• [Your task]:
Copy each record exactly, word for word.
*** Opening of Data for this exercise ***
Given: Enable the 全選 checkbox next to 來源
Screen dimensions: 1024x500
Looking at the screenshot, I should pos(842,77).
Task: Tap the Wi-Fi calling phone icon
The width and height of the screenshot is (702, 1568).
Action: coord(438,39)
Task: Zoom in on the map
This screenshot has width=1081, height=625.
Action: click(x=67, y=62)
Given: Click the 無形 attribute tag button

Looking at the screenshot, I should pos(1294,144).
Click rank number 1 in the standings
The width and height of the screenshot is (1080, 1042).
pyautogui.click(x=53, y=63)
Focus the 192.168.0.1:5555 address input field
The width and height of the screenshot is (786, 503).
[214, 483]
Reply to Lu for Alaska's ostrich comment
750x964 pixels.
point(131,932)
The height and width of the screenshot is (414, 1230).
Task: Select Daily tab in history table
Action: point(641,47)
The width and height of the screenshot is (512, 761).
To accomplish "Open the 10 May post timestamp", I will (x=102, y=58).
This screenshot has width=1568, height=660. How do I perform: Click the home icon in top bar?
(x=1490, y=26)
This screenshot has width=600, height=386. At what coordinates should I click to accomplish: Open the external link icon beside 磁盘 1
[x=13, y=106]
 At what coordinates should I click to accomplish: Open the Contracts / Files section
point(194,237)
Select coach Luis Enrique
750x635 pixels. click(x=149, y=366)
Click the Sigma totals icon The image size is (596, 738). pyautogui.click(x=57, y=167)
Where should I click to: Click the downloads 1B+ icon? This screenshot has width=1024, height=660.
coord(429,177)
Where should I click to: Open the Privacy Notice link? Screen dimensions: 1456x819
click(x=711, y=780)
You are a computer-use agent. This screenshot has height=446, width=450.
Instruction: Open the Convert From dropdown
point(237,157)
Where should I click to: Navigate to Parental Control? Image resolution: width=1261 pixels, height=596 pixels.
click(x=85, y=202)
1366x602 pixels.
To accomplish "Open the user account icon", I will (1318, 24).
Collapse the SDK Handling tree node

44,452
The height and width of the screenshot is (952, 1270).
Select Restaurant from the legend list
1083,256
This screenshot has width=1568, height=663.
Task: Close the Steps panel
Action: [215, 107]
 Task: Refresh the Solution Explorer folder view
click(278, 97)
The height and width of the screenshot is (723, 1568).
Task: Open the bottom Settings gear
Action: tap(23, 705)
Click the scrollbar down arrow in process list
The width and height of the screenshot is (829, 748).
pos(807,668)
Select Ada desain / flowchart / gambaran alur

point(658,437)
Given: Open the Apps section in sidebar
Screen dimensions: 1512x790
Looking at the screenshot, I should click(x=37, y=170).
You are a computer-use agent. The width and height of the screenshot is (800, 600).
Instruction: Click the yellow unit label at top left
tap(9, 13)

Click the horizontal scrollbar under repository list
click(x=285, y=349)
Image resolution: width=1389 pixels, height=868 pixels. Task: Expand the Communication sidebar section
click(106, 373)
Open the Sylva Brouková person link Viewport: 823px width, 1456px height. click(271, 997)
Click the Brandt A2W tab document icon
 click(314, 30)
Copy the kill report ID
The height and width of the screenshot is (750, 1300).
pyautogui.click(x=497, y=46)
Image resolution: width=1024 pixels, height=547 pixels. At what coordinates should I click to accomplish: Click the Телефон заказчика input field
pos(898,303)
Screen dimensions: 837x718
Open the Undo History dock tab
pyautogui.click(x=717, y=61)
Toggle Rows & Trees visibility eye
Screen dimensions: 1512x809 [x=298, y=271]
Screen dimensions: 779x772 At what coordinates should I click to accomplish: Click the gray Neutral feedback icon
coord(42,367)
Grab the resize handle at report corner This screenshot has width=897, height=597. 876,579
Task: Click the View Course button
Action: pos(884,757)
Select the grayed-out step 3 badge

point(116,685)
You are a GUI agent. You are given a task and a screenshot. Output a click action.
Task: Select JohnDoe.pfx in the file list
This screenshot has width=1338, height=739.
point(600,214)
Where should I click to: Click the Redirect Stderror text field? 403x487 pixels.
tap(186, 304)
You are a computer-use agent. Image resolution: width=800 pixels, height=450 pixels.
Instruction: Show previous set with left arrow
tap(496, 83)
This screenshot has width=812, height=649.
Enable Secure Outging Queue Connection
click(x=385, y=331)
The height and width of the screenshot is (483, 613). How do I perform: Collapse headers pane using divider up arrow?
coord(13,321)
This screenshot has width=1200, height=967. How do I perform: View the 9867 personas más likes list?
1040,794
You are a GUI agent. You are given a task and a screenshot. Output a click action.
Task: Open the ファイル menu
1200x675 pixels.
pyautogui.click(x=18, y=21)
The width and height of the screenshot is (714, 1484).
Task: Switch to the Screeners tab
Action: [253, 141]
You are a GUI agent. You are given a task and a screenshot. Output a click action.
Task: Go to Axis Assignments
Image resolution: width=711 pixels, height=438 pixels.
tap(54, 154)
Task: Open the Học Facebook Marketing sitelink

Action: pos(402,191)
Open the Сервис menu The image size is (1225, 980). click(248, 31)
*** Close of Data for this exercise ***
• [Task result]:
Given: Enable the 全選 checkbox next to 來源
Screen dimensions: 1024x500
Looking at the screenshot, I should pos(842,77).
Task: Tap the Wi-Fi calling phone icon
The width and height of the screenshot is (702, 1568).
Action: coord(438,39)
Task: Zoom in on the map
This screenshot has width=1081, height=625.
Action: click(x=67, y=62)
Given: Click the 無形 attribute tag button

Looking at the screenshot, I should pos(1294,144).
Click rank number 1 in the standings
The width and height of the screenshot is (1080, 1042).
pyautogui.click(x=53, y=63)
Focus the 192.168.0.1:5555 address input field
The width and height of the screenshot is (786, 503).
[214, 483]
Reply to Lu for Alaska's ostrich comment
750x964 pixels.
point(131,932)
The height and width of the screenshot is (414, 1230).
Task: Select Daily tab in history table
Action: point(641,47)
The width and height of the screenshot is (512, 761).
To accomplish "Open the 10 May post timestamp", I will (x=102, y=58).
This screenshot has width=1568, height=660. How do I perform: Click the home icon in top bar?
(x=1490, y=26)
This screenshot has width=600, height=386. At what coordinates should I click to accomplish: Open the external link icon beside 磁盘 1
[x=13, y=106]
 At what coordinates should I click to accomplish: Open the Contracts / Files section
point(194,237)
Select coach Luis Enrique
750x635 pixels. click(x=149, y=366)
Click the Sigma totals icon The image size is (596, 738). pyautogui.click(x=57, y=167)
Where should I click to: Click the downloads 1B+ icon? This screenshot has width=1024, height=660.
coord(429,177)
Where should I click to: Open the Privacy Notice link? Screen dimensions: 1456x819
click(x=711, y=780)
You are a computer-use agent. This screenshot has height=446, width=450.
Instruction: Open the Convert From dropdown
point(237,157)
Where should I click to: Navigate to Parental Control? Image resolution: width=1261 pixels, height=596 pixels.
click(x=85, y=202)
1366x602 pixels.
To accomplish "Open the user account icon", I will (1318, 24).
Collapse the SDK Handling tree node

44,452
The height and width of the screenshot is (952, 1270).
Select Restaurant from the legend list
1083,256
This screenshot has width=1568, height=663.
Task: Close the Steps panel
Action: [215, 107]
 Task: Refresh the Solution Explorer folder view
click(278, 97)
The height and width of the screenshot is (723, 1568).
Task: Open the bottom Settings gear
Action: tap(23, 705)
Click the scrollbar down arrow in process list
The width and height of the screenshot is (829, 748).
pos(807,668)
Select Ada desain / flowchart / gambaran alur

point(658,437)
Given: Open the Apps section in sidebar
Screen dimensions: 1512x790
Looking at the screenshot, I should click(x=37, y=170).
You are a computer-use agent. The width and height of the screenshot is (800, 600).
Instruction: Click the yellow unit label at top left
tap(9, 13)

Click the horizontal scrollbar under repository list
click(x=285, y=349)
Image resolution: width=1389 pixels, height=868 pixels. Task: Expand the Communication sidebar section
click(106, 373)
Open the Sylva Brouková person link Viewport: 823px width, 1456px height. click(271, 997)
Click the Brandt A2W tab document icon
 click(314, 30)
Copy the kill report ID
The height and width of the screenshot is (750, 1300).
pyautogui.click(x=497, y=46)
Image resolution: width=1024 pixels, height=547 pixels. At what coordinates should I click to accomplish: Click the Телефон заказчика input field
pos(898,303)
Screen dimensions: 837x718
Open the Undo History dock tab
pyautogui.click(x=717, y=61)
Toggle Rows & Trees visibility eye
Screen dimensions: 1512x809 [x=298, y=271]
Screen dimensions: 779x772 At what coordinates should I click to accomplish: Click the gray Neutral feedback icon
coord(42,367)
Grab the resize handle at report corner This screenshot has width=897, height=597. 876,579
Task: Click the View Course button
Action: pos(884,757)
Select the grayed-out step 3 badge

point(116,685)
You are a GUI agent. You are given a task and a screenshot. Output a click action.
Task: Select JohnDoe.pfx in the file list
This screenshot has width=1338, height=739.
point(600,214)
Where should I click to: Click the Redirect Stderror text field? 403x487 pixels.
tap(186, 304)
You are a computer-use agent. Image resolution: width=800 pixels, height=450 pixels.
Instruction: Show previous set with left arrow
tap(496, 83)
This screenshot has width=812, height=649.
Enable Secure Outging Queue Connection
click(x=385, y=331)
The height and width of the screenshot is (483, 613). How do I perform: Collapse headers pane using divider up arrow?
coord(13,321)
This screenshot has width=1200, height=967. How do I perform: View the 9867 personas más likes list?
1040,794
You are a GUI agent. You are given a task and a screenshot. Output a click action.
Task: Open the ファイル menu
1200x675 pixels.
pyautogui.click(x=18, y=21)
The width and height of the screenshot is (714, 1484).
Task: Switch to the Screeners tab
Action: [253, 141]
You are a GUI agent. You are given a task and a screenshot. Output a click action.
Task: Go to Axis Assignments
Image resolution: width=711 pixels, height=438 pixels.
tap(54, 154)
Task: Open the Học Facebook Marketing sitelink

Action: pos(402,191)
Open the Сервис menu The image size is (1225, 980). click(248, 31)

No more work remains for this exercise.